Another major advantage of MPC is that the objective can include more than blood glucose and insulin infusion rates. The optimization formulation can include insulin on board, most often in the form of constraints (allowing a maximum insulin on board at any point over the prediction horizon). This is particularly important because the calculated current and future insulin inputs continue to have a pharmacodynamic effect 6–8 h in the future. Further, the objective can be to minimize asymmetric risk measures that recognize that a -50 mg/dl deviation is much more undesirable than a +50 mg/dl deviation from set point.

Optimization Method

A number of optimization methods can be used, depending on the form of the model and the objective function. A linear model and a quadratic objective function without constraints has an analytical (closed-form) solution. When there are constraints, a quadratic program results,¹² and there are efficient numerical methods for obtaining a solution.

Whether linear or nonlinear models are used, it is convenient to separate the model predictions into two contributions: free and forced response. Free response is the future glucose concentration that would result if no further changes were made to insulin infusion rate. Forced response is the additional contribution of insulin infusion rate changes; optimization is performed based on the forced response behavior.

Because the solution of a constrained optimization problem is iterative, there is the potential for a long computation time, which could also drain the battery on computational devices. An alternative is to use multiparametric programming, which reduces the online computation to a table look-up formulation, dramatically reducing the computational resources needed.
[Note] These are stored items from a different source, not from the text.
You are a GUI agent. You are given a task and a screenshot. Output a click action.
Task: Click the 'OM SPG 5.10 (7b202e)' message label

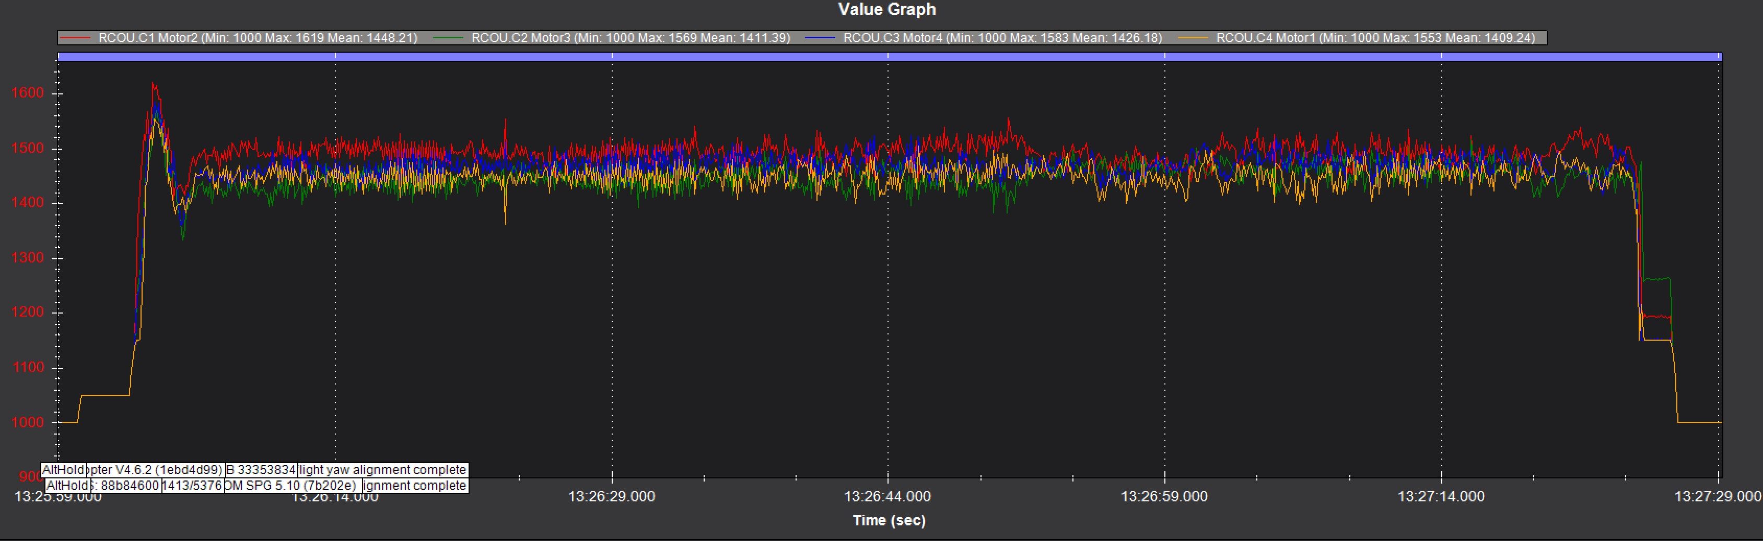(291, 486)
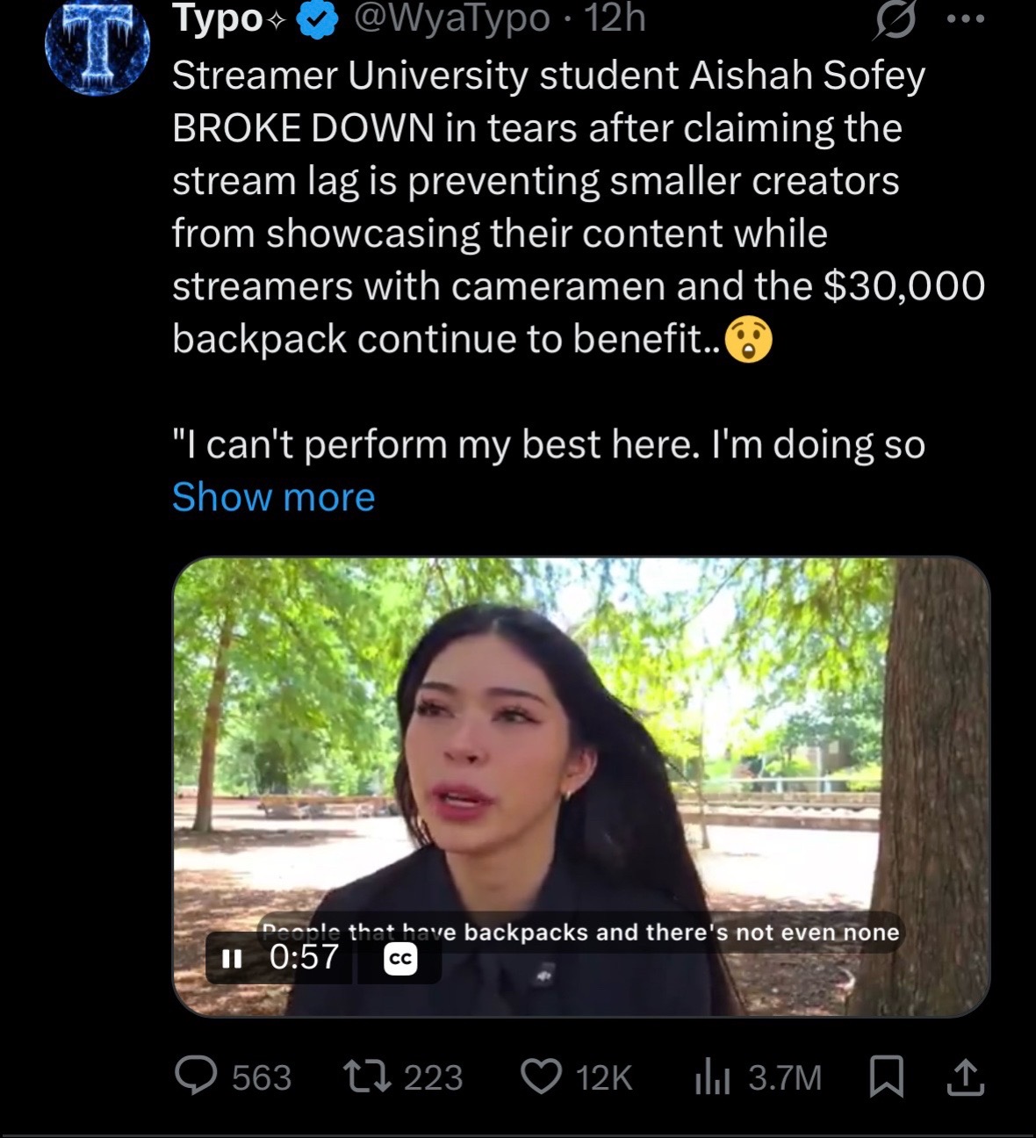Open the share upload icon
The width and height of the screenshot is (1036, 1138).
point(965,1077)
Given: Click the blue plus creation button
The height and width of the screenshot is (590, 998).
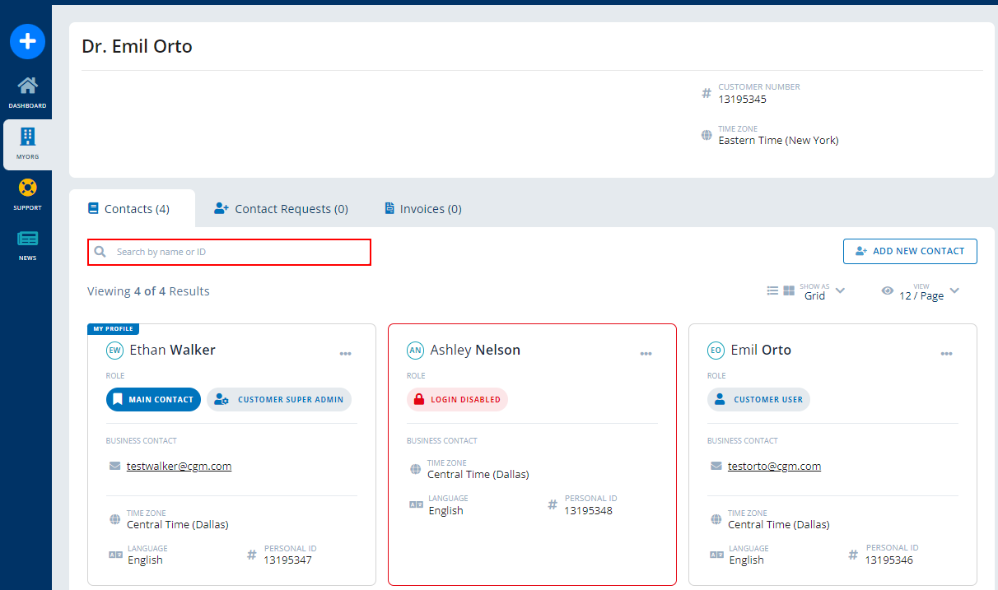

Models: Fixed versus Adaptive

Controllers, whether MPC or PID, can be fixed (parameters are kept constant for a particular individual) or adaptive. Typically, the parameters of a low-order discrete model are updated in real time, and the resulting updated model is used as the basis for the control calculation, whether MPC or PID is used. A major challenge with adaptive control is that it is possible for the estimated parameters to result in a model that is inconsistent with what is known physically about the system—for example, the parameters may result in an open-loop unstable system when the system is known to be open-loop stable. It is important, then, to perform additional checks to force the updated model to be stable.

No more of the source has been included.